September 22–November 19, 2017
Jaskolcza 1
80-767 Gdańsk
Poland
T +48 58 305 40 50
office@laznia.pl
Artists: Lara Almarcegui, Sergio Belinchón, Julius Von Bismark, Kamila Chomicz, Lúa Coderch, Mujeres Creando, Joan Fontcuberta, Philipp Fröhlich, Chus García Fraile, John Gerrard, Máximo González, Andreas Gursky, Federico Guzmán, Cecylia Malik, Antoni Muntadas, Jun Nguyen-Hatsushiba, Oligatega Numeric, Perejaume, Marjetica Potrč, Xavier Ribas, Anri Sala, Allan Sekula, Jennifer Steinkamp, Superflex, Manuel Vázquez
Imbalance aims to provoke reflection on the potential of art as a useful path for revising our conceptions about the environmental problems facing us in the present time.
The approach taken implies the understanding that our conceptions of natural fact and reality have to be re-examined. It also rests on the idea that our current situation of “ecocide” depends on the way in which we have instrumentalized our natural environment.
Art should be a way to contribute to the public debate on the different constructions of so-called “ecology.” The question is how to face art as a way to take a stand on a reality, as a means to raise awareness that leads the way toward a possible ecological aesthetics. In this veign, T. J. Demos poses the following question: “How can artistic practices, operating at the rocky juncture of art institutions, activism and non-governmental policies, challenge the emergence of a neo-liberal eco-governmentality? How can art oppose the commercialization of nature, packaged as an economic resource, or counteract greenwashing to alternatively define the environment with a paths to define the environment a focus on global justice and ecological sustainability?”(1)
The exhibition is structured in four interconnected chapters throughout two floors, and the selected works—while coming from different approaches in modes and media—contribute to a rethinking of the idea of Nature and our relationship with it.
The first chapter is titled Domestication of Landscape, Politics of Land Use and other Dialectics with Nature and questions the uncontrolled manners of occupation caused by recreation and leisure, the unstoppable urbanization of land and several examples of “domestication of landscape.”

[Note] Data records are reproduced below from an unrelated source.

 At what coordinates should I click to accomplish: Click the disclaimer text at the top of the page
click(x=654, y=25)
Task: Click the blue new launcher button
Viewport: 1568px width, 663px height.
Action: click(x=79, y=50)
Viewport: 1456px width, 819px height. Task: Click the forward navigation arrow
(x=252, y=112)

The second episode is Environmental Catastrophes and Problematics as a Consequence of the Capitalocene. The generalized term “Anthropocene” eludes the network of colonial, ecological, and political implications of the planet’s ecological deterioration. Not all “anthropos” are to be blamed to the same degree. The term “Capitalocene” used instead by some, such as Donna Haraway, Andreas Malm and Jason Moore,(2) more accurately points to the era of capitalism.

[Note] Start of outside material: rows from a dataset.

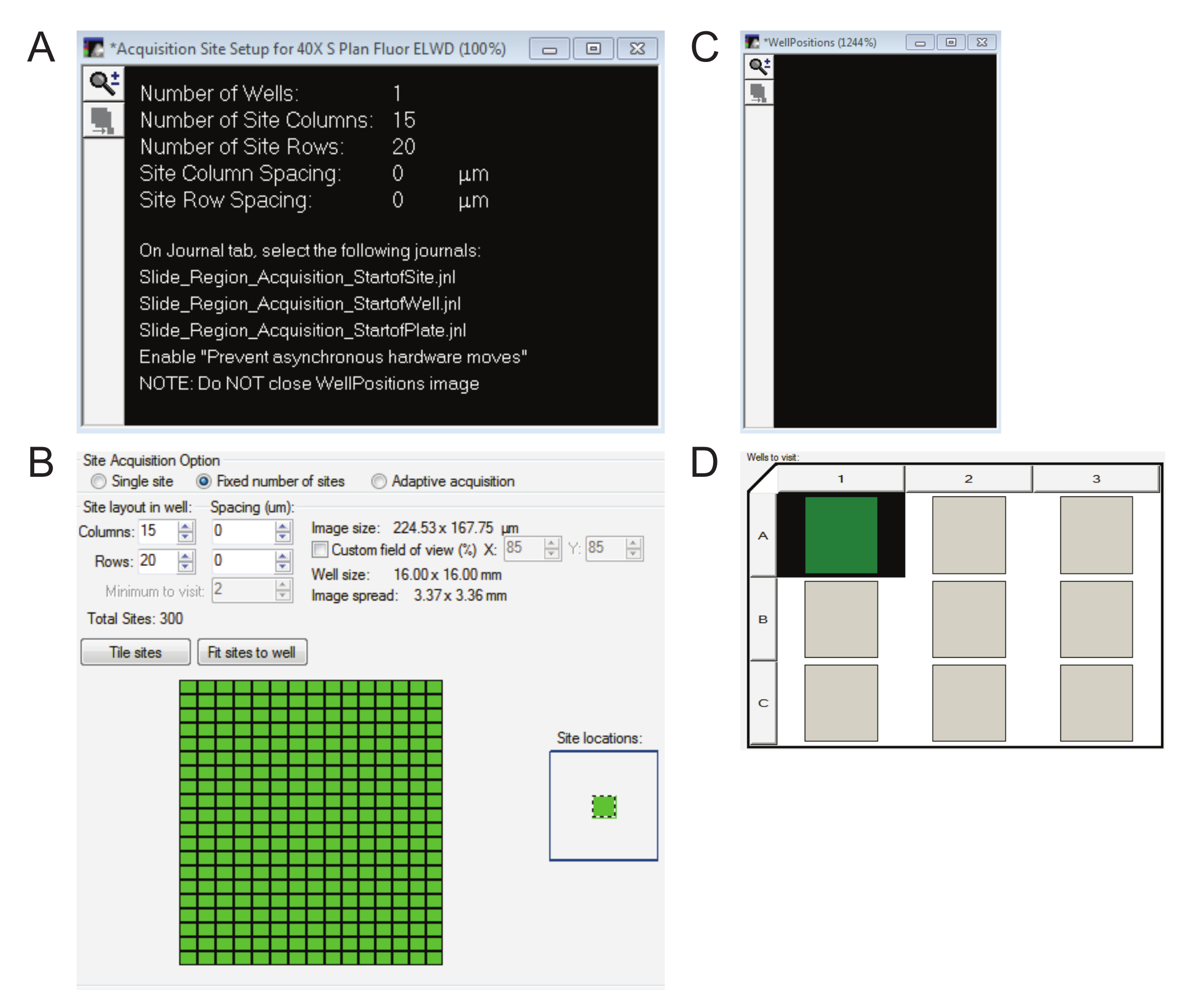The height and width of the screenshot is (1008, 1188).
Task: Enable Custom field of view checkbox
Action: [320, 549]
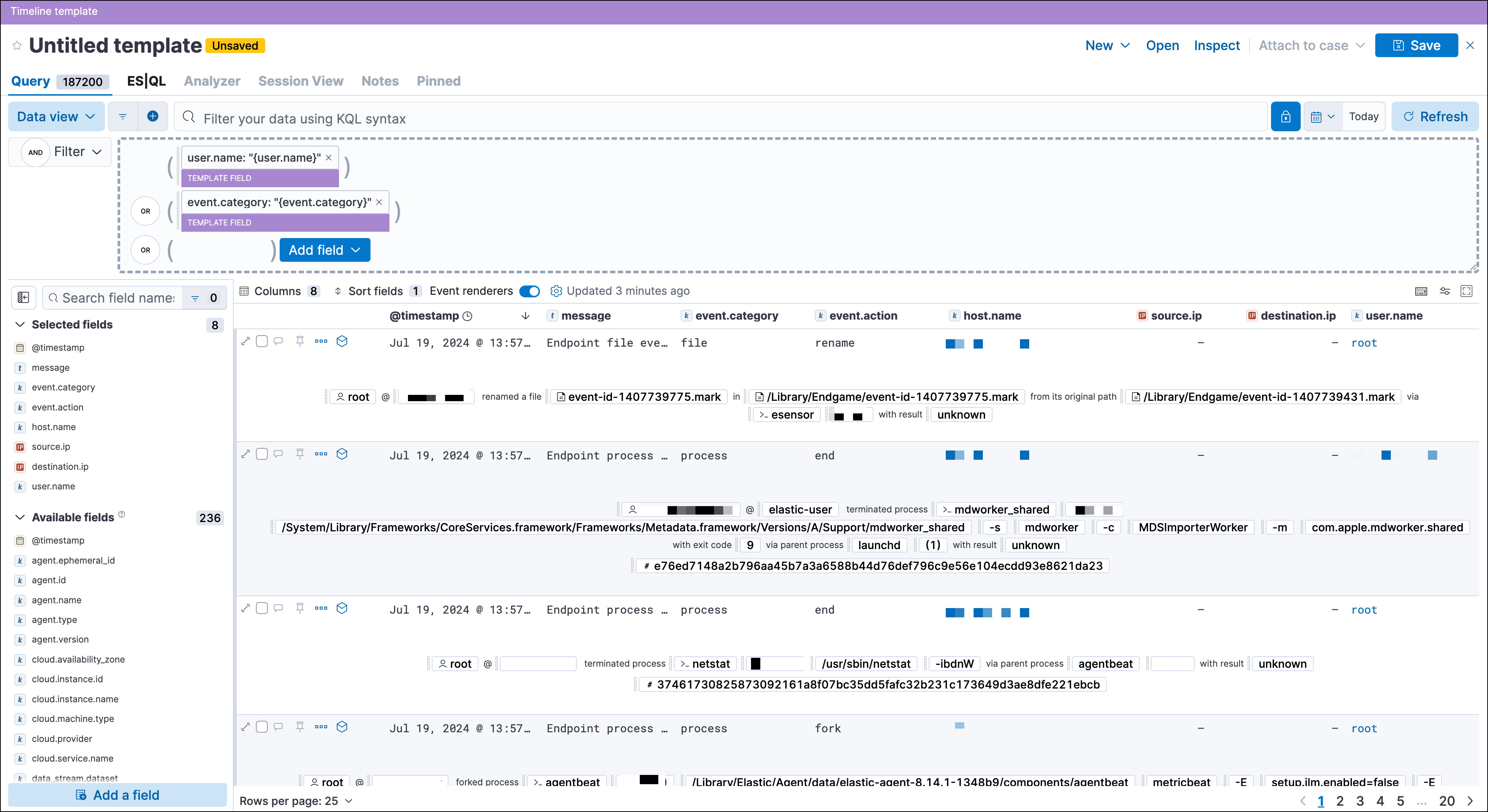Open the Data view dropdown
This screenshot has height=812, width=1488.
point(56,116)
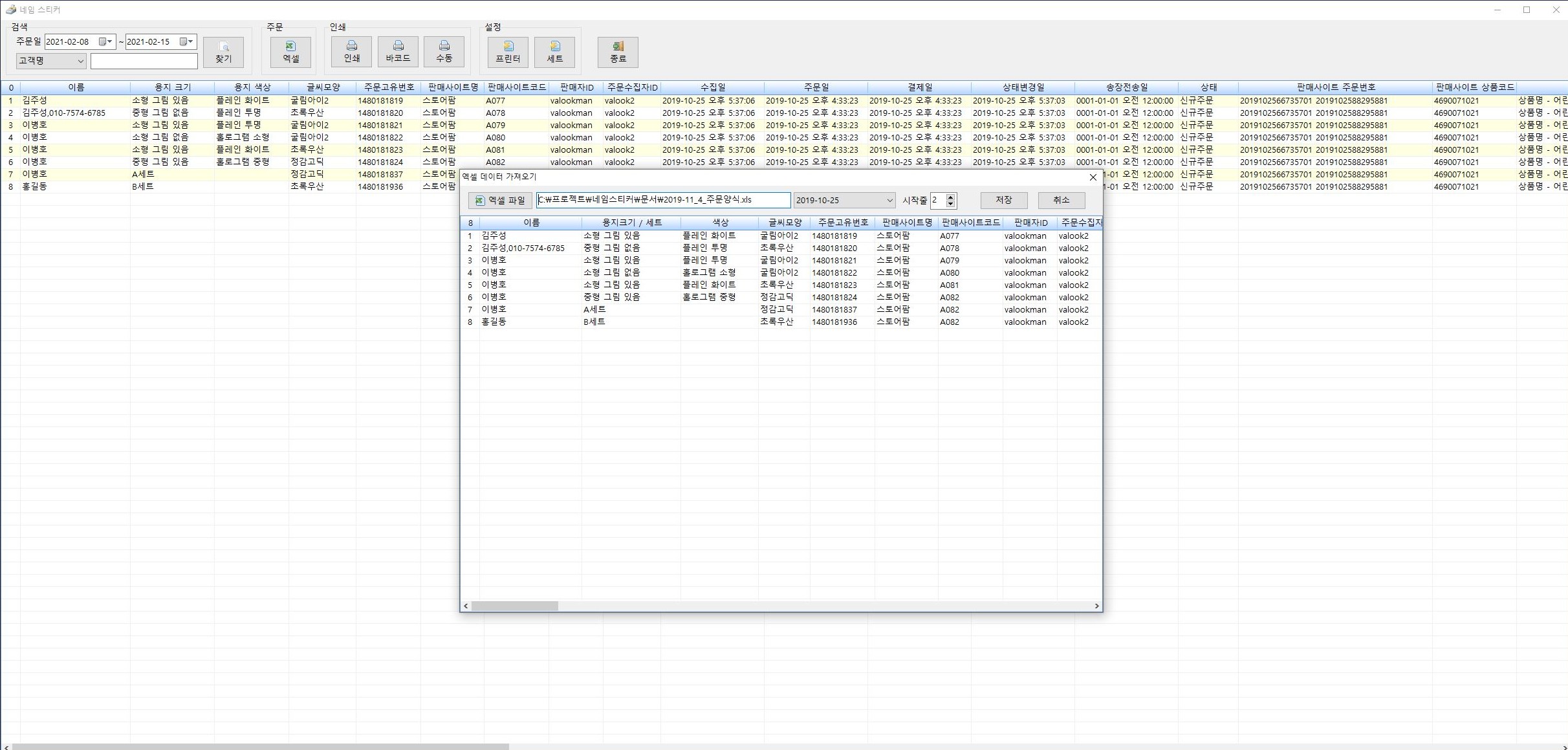Open Excel import via 엑셀 button
This screenshot has height=750, width=1568.
point(290,52)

The next floor of the space presents Looking at the Global South, inspired by some of the theories of the so-called Environmentalism of the Poor, a current that arises from the environmental conflicts caused by economic growth and social inequality (conflicts in relation to water, access to forests, pollution burdens and unequal trade loads, etc.) studied by political ecology.
This is also inextricably interconnected with the final part of the show: Management of Resources and Consumerism Habits.
We are all aware that an exhibition is no panacea for the problems of the environment and the subsequent inequalities and devastating consequences of environmental injustice that proceed from it. But at the same time art can function as a tool of resilience against the capitalist economy, and furthermore, as Lucy Lippard points out, “artists cannot change the world… alone(…) but they can offer visual jolts and subtle nudges to conventional knowledge.(3)
Exhibition is presented at the Laznia Centre for Contemporary Art in Gdansk, one of the main cultural institution in Poland showing contemporary art.
Most of the works come from the collection of MUSAC (Museo de Arte Contemporáneo de Castilla y León). Exhibition co-financed by the Ministry of Culture and National Heritage within the Art+Science Meeting project.
Curator: Blanca de la Torre
(1) T.J. Demos, Decolonizing Nature: Contemporary Art and the Politics of Ecology (Berlin: Sternberg Press, 2016), 54.
(2) Donna J. Haraway, Staying with the Trouble: Making Kin in the Chtulucene (Durham: Duke University Press, 2016), 101.
(3) Lucy Lippard, Weather Report: Art and Climate Change (Colorado: Boulder Museum of Contemporary Art, 2007), 6.